1.3. Follow-up, analysis and evaluation
- Develop preliminary analyses: The framing of measures must be supported by preliminary research and cross-analysis. Civil society must be involved in this stage at both local and European level.
- Develop indicators to measure changes in the daily lives of people experiencing poverty and exclusion: The indicators must use data which reflect the experiences of people enduring poverty and exclusion. They must be involved in framing the indicators so as to bring their real-life concerns and the multi-dimensional nature of poverty into the equation. These indicators, as well as improving statistics-keeping, must also give a comparative picture of social rights trends in the different EU countries.
- Develop partnership-based policy evaluation: Local (observatories), national and European (peer review) assessment must be comprehensive, incorporating all viewpoints, and ensure a transparent examination of the reasons for success and failure. The peer review must not be kept within closed government circles but extended to all actors.
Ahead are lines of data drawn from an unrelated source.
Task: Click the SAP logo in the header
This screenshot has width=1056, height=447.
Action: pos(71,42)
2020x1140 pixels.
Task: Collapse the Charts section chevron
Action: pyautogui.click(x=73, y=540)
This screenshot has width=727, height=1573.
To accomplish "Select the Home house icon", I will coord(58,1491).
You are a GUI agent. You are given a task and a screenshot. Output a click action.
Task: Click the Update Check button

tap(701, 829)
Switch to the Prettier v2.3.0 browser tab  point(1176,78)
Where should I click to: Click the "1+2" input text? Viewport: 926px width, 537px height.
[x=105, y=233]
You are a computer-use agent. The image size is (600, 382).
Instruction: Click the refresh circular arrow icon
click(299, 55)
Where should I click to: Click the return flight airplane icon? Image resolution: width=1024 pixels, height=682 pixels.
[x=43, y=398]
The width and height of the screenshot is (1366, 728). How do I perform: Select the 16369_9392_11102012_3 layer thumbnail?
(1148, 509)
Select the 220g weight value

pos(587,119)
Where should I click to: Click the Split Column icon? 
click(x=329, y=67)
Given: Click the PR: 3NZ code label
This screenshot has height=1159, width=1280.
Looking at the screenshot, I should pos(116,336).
Evaluation must be an ongoing process.
2. RECOMMENDATIONS ON THE CONTENT OF INCLUSION POLICIES
The foregoing strategy recommendations must be put into practice through the implementation of the policies below.
Some of these recommendations address specific groups, but most are cross-cutting through all policy spheres.
2.1. Uphold a decent income for all
Poverty may not just be about a lack of money, but it is an aspect not to be ignored. Each country must put in place a decent, non-contingent “minimum” income which at least keeps pace with average cost of living increases.
2.2. Develop and safeguard existing social protection systems
The modernization of these systems must not be an opportunity to question services which are proven bulwarks against poverty. Everyone must have guaranteed easy access to adequate benefits and good quality services.
2.3. Help people get back into dignified employment
Unemployment may be a key cause of poverty, but simply having work is no guarantee of leaving poverty or exclusion behind. It must be accompanied by respect for the individual’s wishes, decent pay and observance of employment law.
2.4. Act for gender equality across the board
Gender equality starts with measures to ease the work/family life dilemma. The gender dimension must be mainstreamed across all policies.
2.5. Enable the practical exercise of a right to housing
The right to housing affects the ability to exercise other rights which must be affirmed and ambitious measures focusing on it must be developed.
2.6. Develop health support measures
There is a need for appropriate health care provision, plus prevention, information and education activities, and guarantee access to care for those denied it for geographical, economic or cultural reasons.
2.7. Recognize people in poverty as cultural actors
Culture is a potent force for action, so it must have a central place in inclusion policies.
2.8. Act for the most vulnerable groups
Put a special focus on seeing that the poorest in society, refugees and asylum seekers have an effective access to rights. It is also vital to bear down on illiteracy.